See How Easily You Can Break the Law With AI

1. Procurement (Sourcing / Purchasing)

1.1 Supplier evaluation using generative AI

A buyer uploads bid data, service descriptions, or email correspondence into an AI tool to compare suppliers or generate rankings.
Risk:

• Confidential contract and pricing data leaves the organization
• No traceability of how evaluations are generated (bias, hallucinations)
• Potential violations of NDAs and competition law
• Decisions are not audit-proof or properly documented

1.2 Contract drafting or clause review using AI

AI is used to “quickly review” procurement contracts or suggest alternative clauses.
Risk:

• Legally incorrect or incomplete clauses are adopted
• Responsibility for legal assessment becomes unclear
• False sense of security: “the AI has checked it” replaces proper legal review

1.3 Preparing price negotiations with AI

Prompting such as: “How can I push this supplier to lower their price?” including specific supplier information.

Risk:

• Sensitive business relationships are disclosed externally
• AI generates aggressive or unethical negotiation strategies
• Reputational damage if such usage becomes known

2. Human Resources

2. 1 Applicant pre-selection using AI

CVs and application documents are uploaded to AI tools to create rankings or shortlists.

Risk:

• Processing of highly sensitive personal data
• Discrimination due to training bias (age, gender, origin)
• Violations of GDPR and anti-discrimination law
• Lack of transparency towards applicants

2.2 Performance evaluations via AI-generated summaries

Managers use AI to summarize or assess employee feedback, goal achievement, or meeting notes.

Risk:

• Subjective or biased assessments are “objectified”
• Employee data is processed without clear purpose limitation
• Escalation and liability risks in cases of termination or promotion decisions

2.3 Drafting warnings or termination letters

HR uses AI to “efficiently formulate” employment law documents.

Risk:

• Legally flawed wording
• Lack of case-specific consideration
• High legal risk in labor court proceedings

3. Finance (Accounting, Controlling, Finance)

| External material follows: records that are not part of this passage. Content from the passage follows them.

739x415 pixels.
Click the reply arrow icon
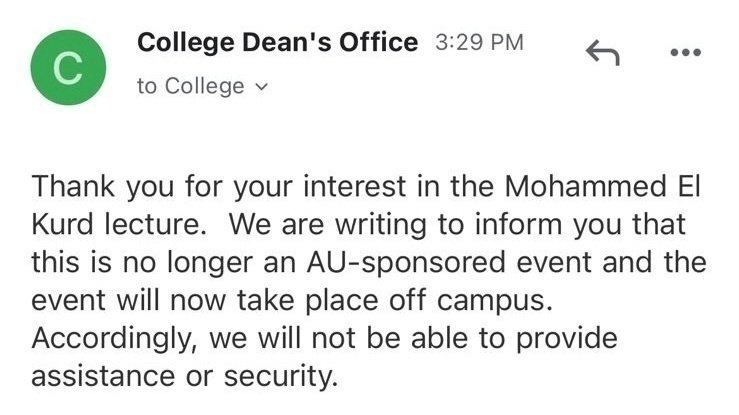click(x=602, y=53)
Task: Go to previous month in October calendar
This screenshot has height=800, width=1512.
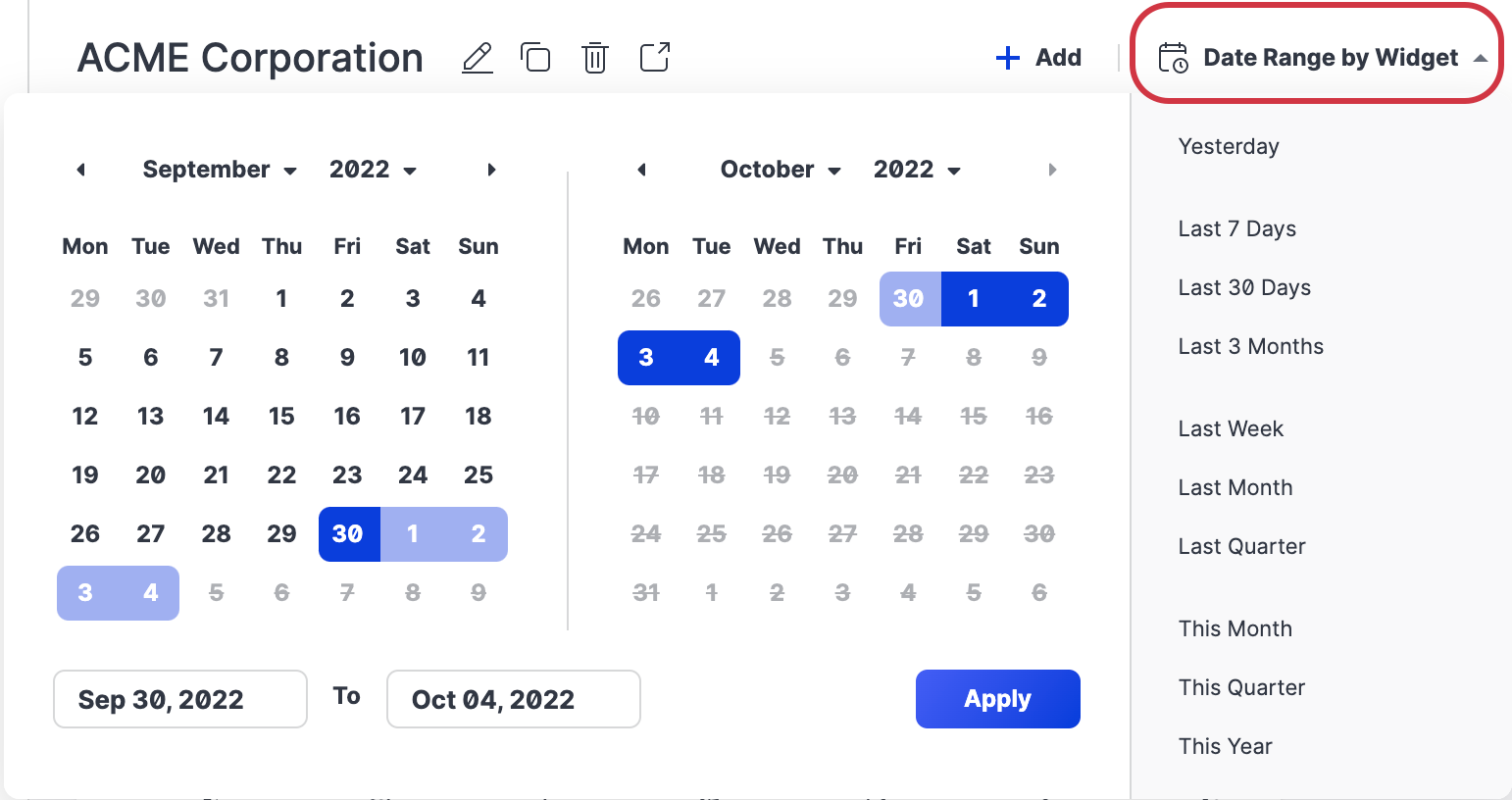Action: (x=642, y=170)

3.1 Financial data analysis using AI

Controlling uploads P&L data, cash flow figures, or forecasts into AI tools to analyze deviations or cost-saving potential.

Risk:

• Highly sensitive financial data leaves the organization
• No control over storage or secondary use
• Violations of internal control systems (ICS)

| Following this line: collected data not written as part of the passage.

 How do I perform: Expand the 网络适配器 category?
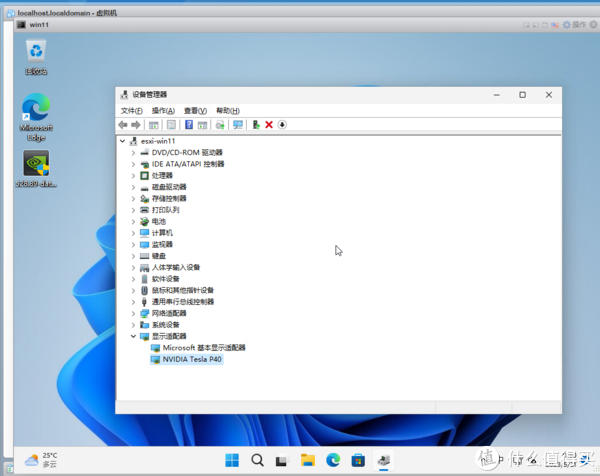tap(133, 313)
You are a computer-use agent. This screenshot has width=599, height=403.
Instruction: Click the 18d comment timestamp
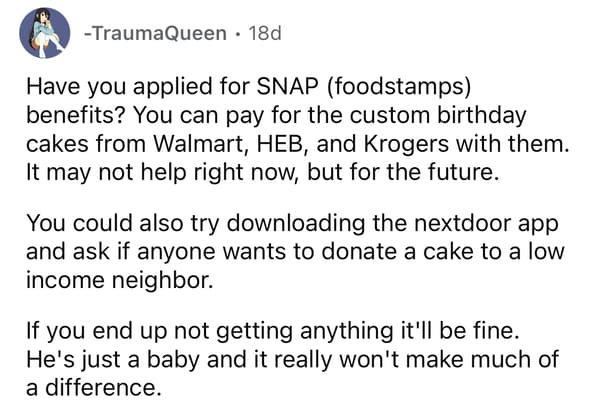(x=265, y=33)
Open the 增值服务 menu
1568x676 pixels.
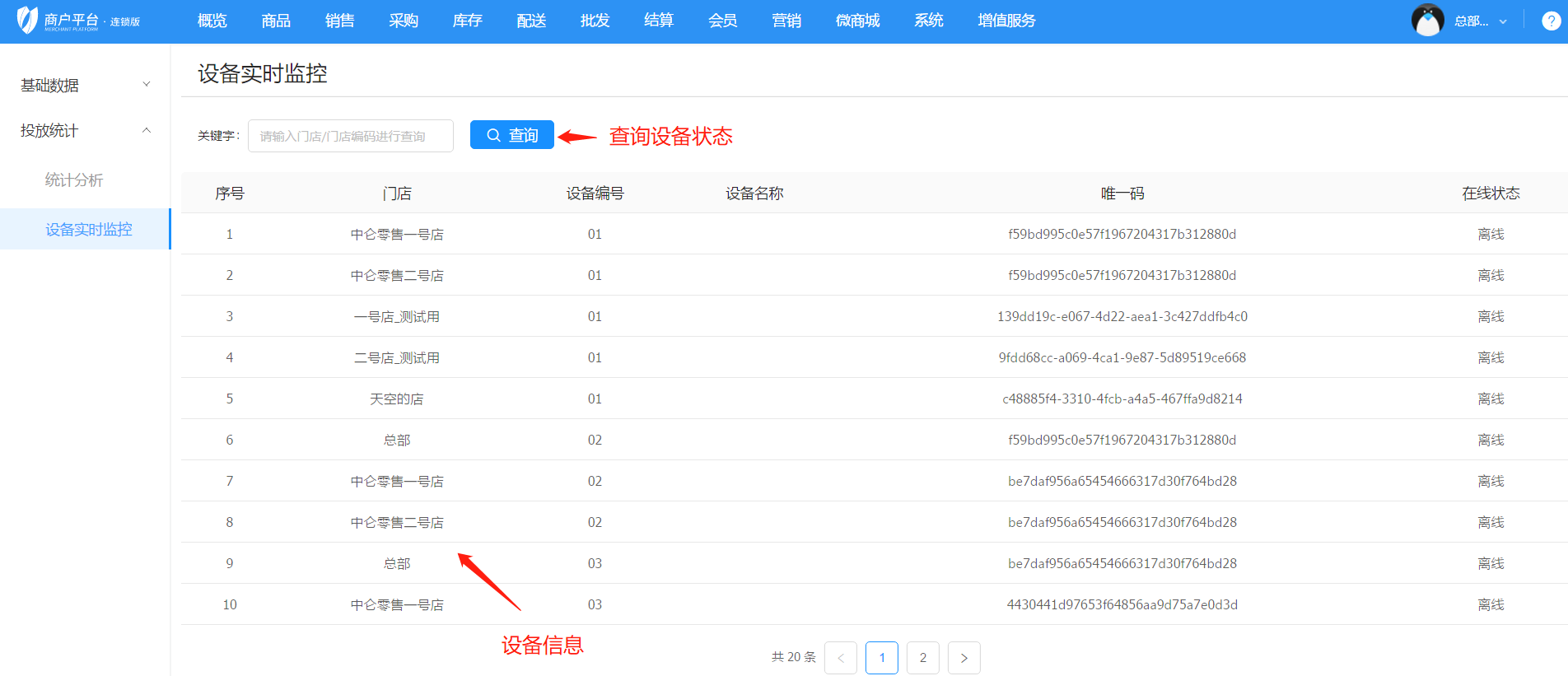coord(1006,21)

3.2 Automated forecasts and predictions

AI is used to generate revenue or liquidity forecasts that directly influence management decisions.

Risk:

• False assumptions or hallucinations remain undetected
• Management relies on unvalidated models
• Liability risks due to wrong decisions

3.3 Support for financial statements or valuations

AI assists with provisions, valuations, or commentary for annual financial statements.

Risk:

• Blurring of decision preparation and decision-making
• Lack of traceability for auditors
• Compliance and governance risks

Clear conclusion

These use cases are not “wrong” in the sense of being explicitly forbidden — they are risky because:

• Responsibility becomes unclear
• Data is used in an uncontrolled manner
• Decisions are no longer explainable
• Business units use AI as a shortcut without governance

This is exactly where meaningful AI governance comes in: not as a brake on innovation, but as clarity about who is allowed to do what, with which data, for which purpose — and who ultimately carries responsibility.